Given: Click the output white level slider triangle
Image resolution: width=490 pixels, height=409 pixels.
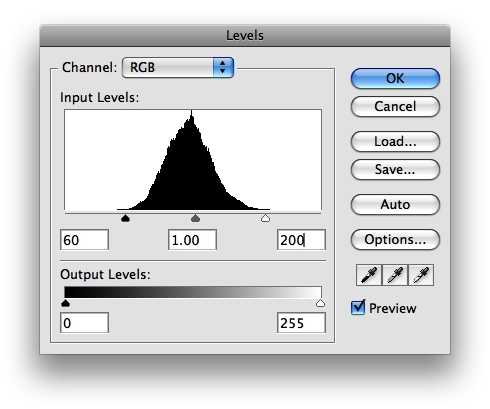Looking at the screenshot, I should coord(320,303).
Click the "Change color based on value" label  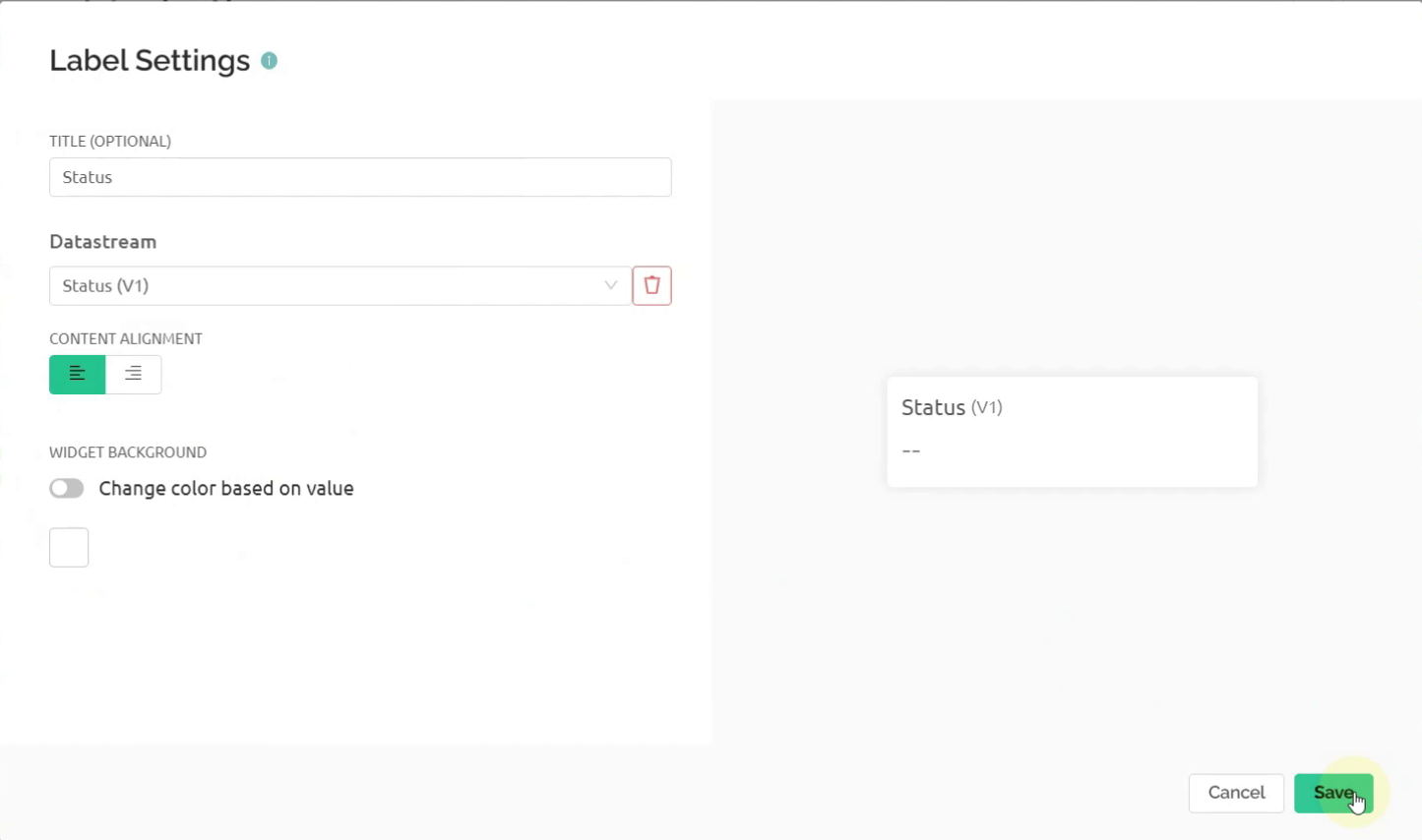coord(226,489)
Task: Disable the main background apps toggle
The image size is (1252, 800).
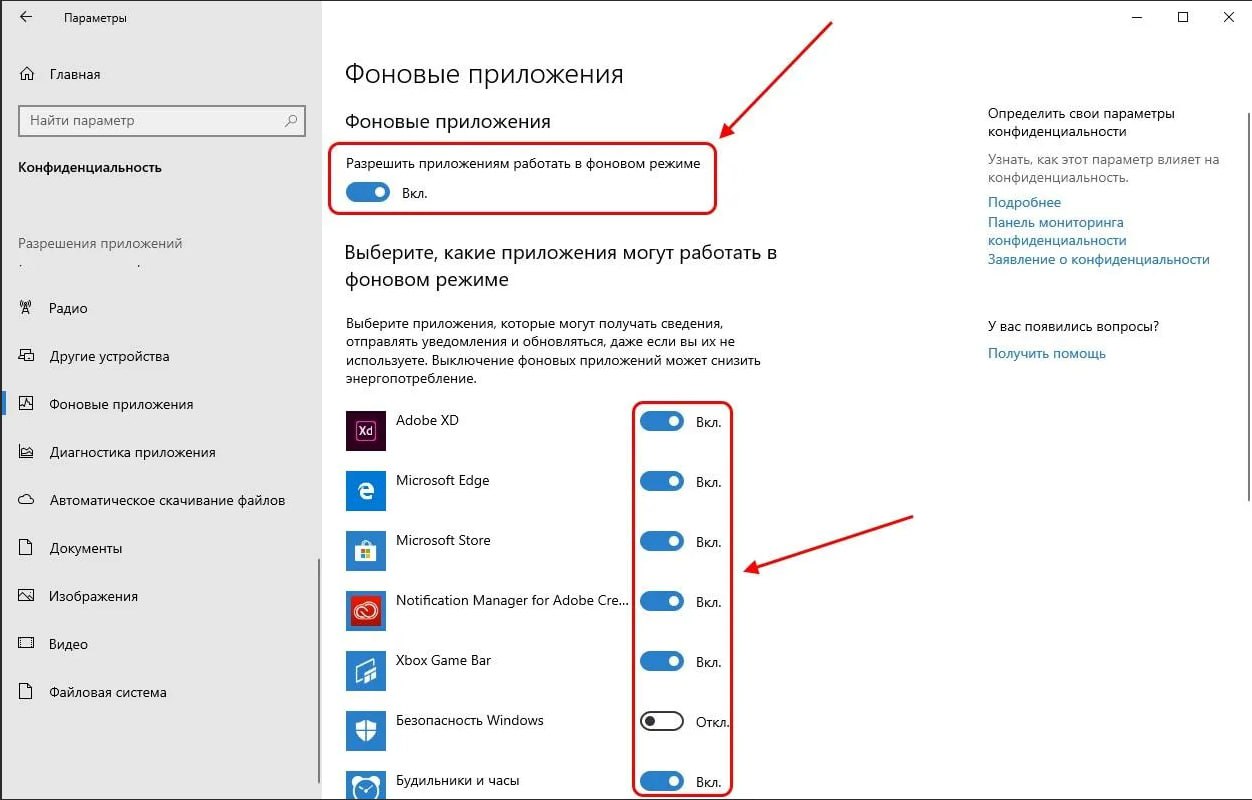Action: [368, 193]
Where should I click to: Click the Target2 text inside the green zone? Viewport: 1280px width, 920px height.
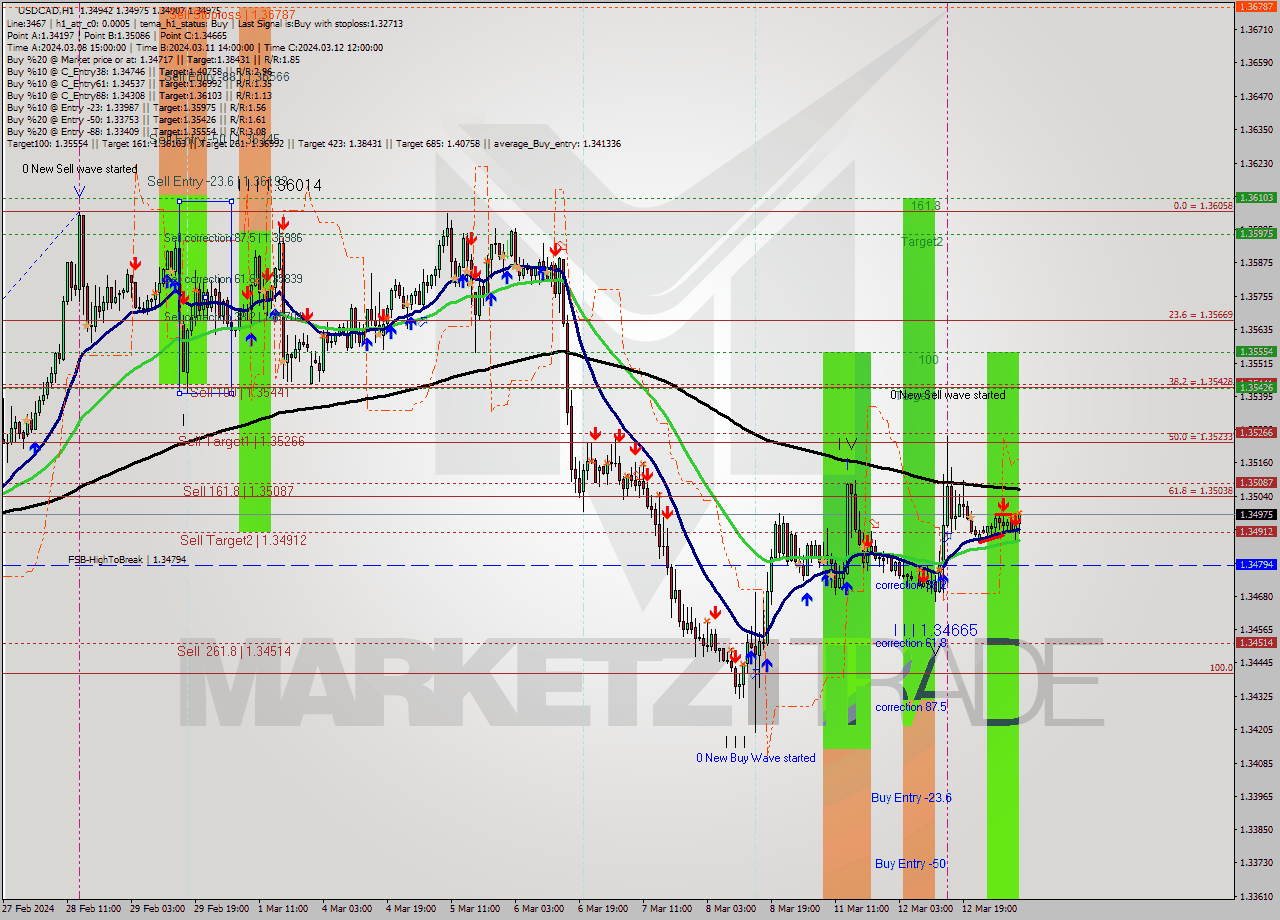click(x=921, y=243)
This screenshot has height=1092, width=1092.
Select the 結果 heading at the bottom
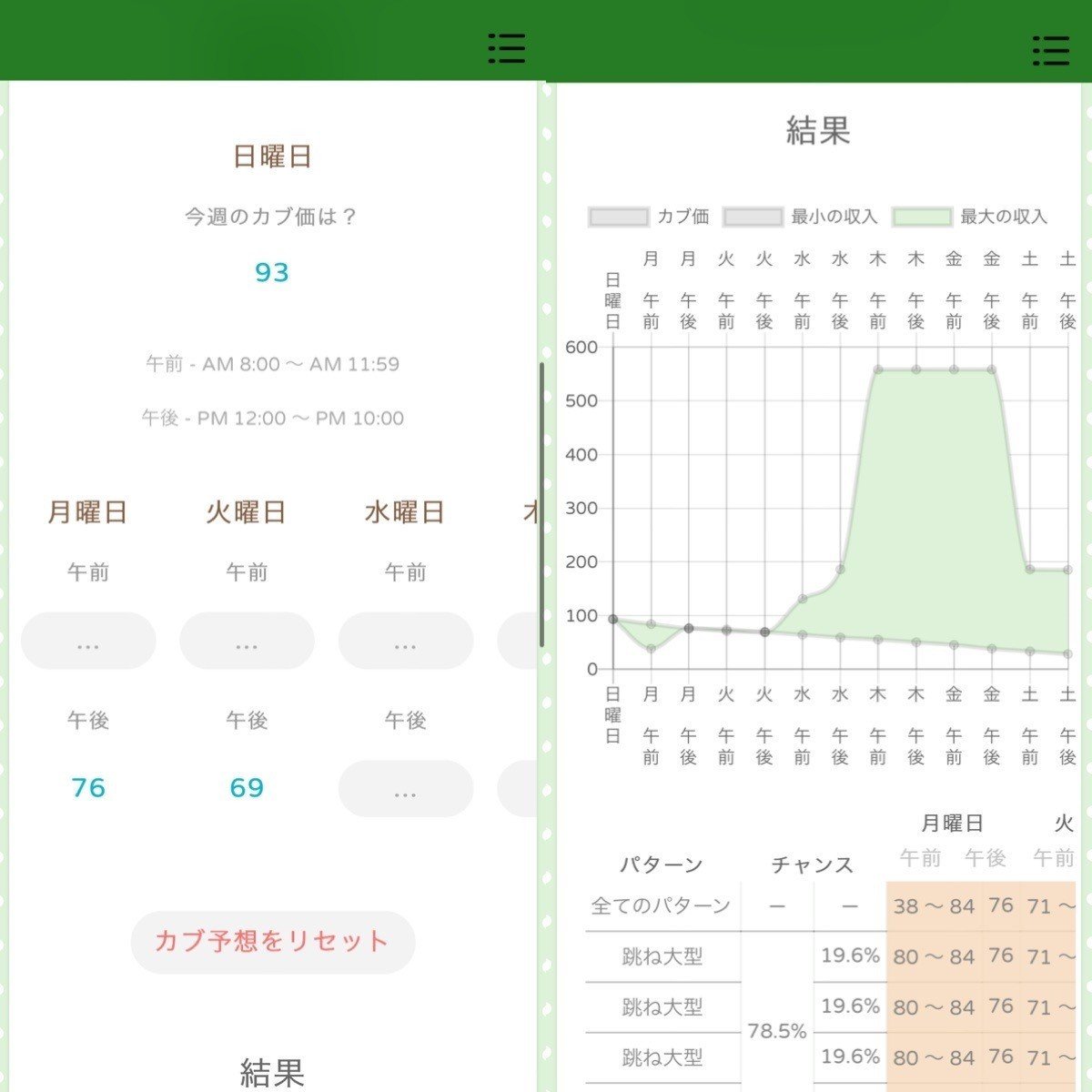(272, 1074)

******

→ Work to be completed
Set down exactly, from the line that contains "Task: Disable the main background apps toggle" through the last line of the data, each line as it stands, and leave the pictures out.

→ Exercise answer
Task: Disable the main background apps toggle
The image size is (1252, 800).
Action: [368, 193]
Where should I click to: Click the Target2 text inside the green zone? Viewport: 1280px width, 920px height.
click(x=921, y=243)
This screenshot has height=1092, width=1092.
Select the 結果 heading at the bottom
(272, 1074)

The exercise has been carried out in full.